Again, there are many theories as to what is the direct cause of BPD. As professionals in the field we need to use caution, not a rush to judgment, and look at all contributing factors. An extensive family and social history is imperative to know what the individual went through as they reached their developmental milestones.
What are Symptoms of Borderline Personality Disorder?
According to the DSM-IV, BPD is described as a pervasive pattern of instability of interpersonal relationships, self-image and marked impulsivity beginning in early adulthood, and presenting in a variety of contexts. At least 5 or more of the following 9 criteria must be met:
- Frantic efforts to avoid real or imagined abandonment. This does not include suicide or self-mutilating behavior.
- A pattern of unstable and intense interpersonal relationships characterized by alternating between extremes of idealization and devaluation.
- Identity disturbance marked by persistently unstable images of self.
- Impulsivity in at least two areas that are potentially self-damaging, gambling, sex, substance abuse, reckless driving or binge eating. Note: This does not include suicidal or self-mutilating behavior.
- Recurrent suicidal behavior, gestures or threats, or self-mutilating behaviors.
- Affective instability due to marked reactivity of mood lasting usually more than a few days.
- Chronic feelings of emptiness.
- Inappropriate and intense anger or difficulty controlling anger, frequently displaying behaviors of temper and recurrent physical fights.
- Transient stress-related paranoid ideation or severe disassociative type symptoms.
Obtained from the DSM-IV, Diagnostic and Statistic Manual of Mental Disorders.
What is the Treatment of Borderline Personality Disorder?
In an ideal situation, treatment of a BPD is a minimal of one year of individual outpatient therapy. It is usually longer than that. Sessions are usually 45 minutes to one hour. This author usually contracts with the individual, again telling the patient at the beginning that there will be times of crisis, times she/he is not going to be happy with the therapy, and that they need to “stick it out.” Again, this is the ideal situation.
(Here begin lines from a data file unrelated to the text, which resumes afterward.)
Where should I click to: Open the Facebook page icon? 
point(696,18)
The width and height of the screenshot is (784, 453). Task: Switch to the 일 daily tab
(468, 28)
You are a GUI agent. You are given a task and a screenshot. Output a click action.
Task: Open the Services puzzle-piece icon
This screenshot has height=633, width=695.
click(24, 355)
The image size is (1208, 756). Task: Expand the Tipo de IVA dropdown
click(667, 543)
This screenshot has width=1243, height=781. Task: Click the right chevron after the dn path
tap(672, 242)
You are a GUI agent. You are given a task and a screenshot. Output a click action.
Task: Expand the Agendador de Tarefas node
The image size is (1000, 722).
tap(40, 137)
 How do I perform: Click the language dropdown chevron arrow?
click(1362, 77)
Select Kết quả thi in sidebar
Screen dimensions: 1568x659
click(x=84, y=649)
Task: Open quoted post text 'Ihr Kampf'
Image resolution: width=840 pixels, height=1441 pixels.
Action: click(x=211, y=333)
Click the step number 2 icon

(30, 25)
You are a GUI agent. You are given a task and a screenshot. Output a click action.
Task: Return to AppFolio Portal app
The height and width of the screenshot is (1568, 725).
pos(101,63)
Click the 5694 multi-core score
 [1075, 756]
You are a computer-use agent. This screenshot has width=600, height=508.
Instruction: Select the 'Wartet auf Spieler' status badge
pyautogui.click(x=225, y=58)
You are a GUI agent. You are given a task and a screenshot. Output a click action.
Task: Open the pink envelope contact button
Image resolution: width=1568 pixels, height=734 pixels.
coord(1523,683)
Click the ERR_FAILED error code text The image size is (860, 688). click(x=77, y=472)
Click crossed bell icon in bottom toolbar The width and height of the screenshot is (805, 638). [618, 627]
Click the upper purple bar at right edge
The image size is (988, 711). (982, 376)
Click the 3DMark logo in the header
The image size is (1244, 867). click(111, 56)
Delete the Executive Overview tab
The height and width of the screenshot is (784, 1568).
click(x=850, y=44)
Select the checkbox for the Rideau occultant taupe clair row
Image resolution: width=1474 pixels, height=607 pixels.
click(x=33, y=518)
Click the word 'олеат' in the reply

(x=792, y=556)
Medication in the form of SSRI’s and anti-anxiety medication is often advised and can be very helpful. In the beginning, it is very crucial that when medication is given out, that it be dispensed in small quantities. Since you are seeing the individual weekly, medication intake can be monitored. This reduces some risk of overdose and suicide attempts. More often than not, therapy will be greater than one year. There is a fairly high recidivism rate with borderline personality disorders. We do see when individuals reach their fifth or sixth decade of life, a lot of the behaviors do decrease in intensity.
Many therapists have referred to BPD’s as “little tornados that continuously plod through their lives every decade, touching down here and there, disrupting many relationships and tearing apart others’ lives.”. The higher an individual’s IQ, the better chance of introspection and quicker resolution with some of their issues. Ideally, there is a stage in therapy where, if an individual is single, it is very important for them to live a period of time on their own without any intimate relationships. There has to reach some level of acceptance of who they are as a person before there is ever going to be any improvement. This is a huge accomplishment, and can be a major turning point in therapy.
Group therapy can be effective. It is very important to have two leaders in the group. However, it is not recommended until all of the participants have spent some time in individual therapy, and have some awareness of where they are in terms of progress in their therapy, as it can become extremely disruptive and counterproductive if BPD’s start group therapy too early.